Decision trees are an important machine learning algorithm. To classify an instance, they create a flowchart-like structure with each node as a test, creating "branches" for each outcome. When a "leaf" node is reached, the algorithm classifies its output.
To build a decision tree, we must quantify how good a particular node is. We use Gini impurity, which is defined as how often a randomly chosen element would be mislabeled. Nodes with a low Gini impurity are good. To start, we calculate the Gini of each feature and choose the best one as the "root" or starting node. Then we continue on until the tree is complete.
Doing this by hand is very time consuming. Thankfully, the scikit-learn library can do this very easily with a built-in decision tree function.
A CSV file of Titanic passengers is provided on the GitHub. We will try and predict whether someone survives this tragic incident with data on their background. The selected features are age, class, siblings onboard, and sex, and the algorithm attempts to classify them as a survivor or a casualty.

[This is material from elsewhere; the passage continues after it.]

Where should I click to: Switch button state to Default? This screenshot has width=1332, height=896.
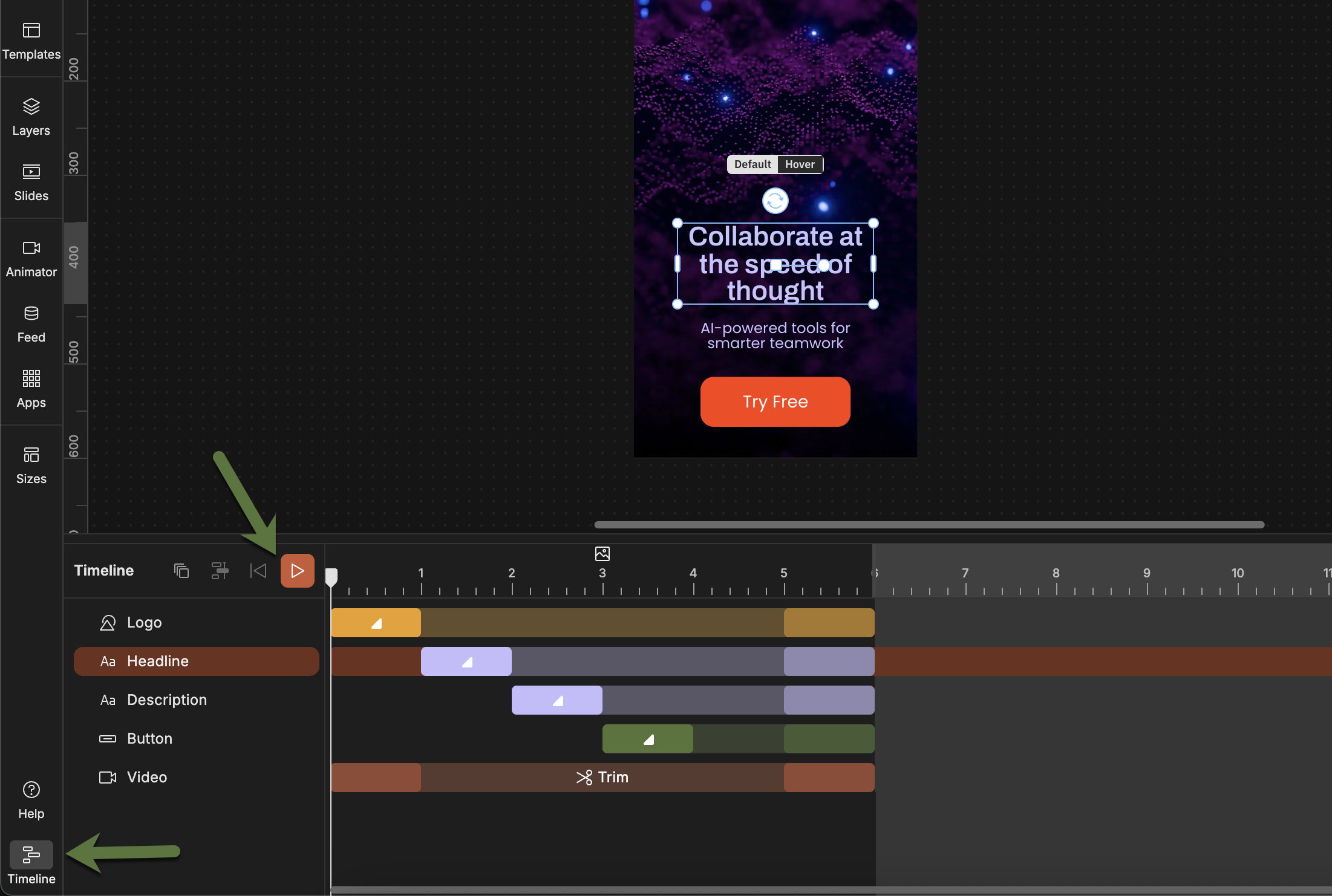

The first problem I ran into was what to do with null values, since some passengers had unknown ages. There is no good way to deal with missing data in a decision tree, so I had to remove them from the sample. Next, I split the data into a training set and a test set, with a 70/30 split. After running the data on the training set, I got this massive tree:
This complicated tree seemed too good to be true; I suspected overfitting. Overfitting is when a machine learning model predicts the training data extremely well but fails to predict the test data. Once I compared the predicted results to the actual results, my suspicions were confirmed.
Overfitting is often caused by a solution that is too mathematically complicated, so I decided to make the tree smaller by setting a limit to the number of leaf nodes. I plotted the number of test samples correctly classified versus tree size after testing a variety of tree sizes.
Believe it or not, the most accurate tree size was one with just three leaf nodes! This was the best tree.
The best tree only had two decisions: If you were male, you died. If you were female, and second or first class, you survived. If you were female and third class, you died. Simplicity is best!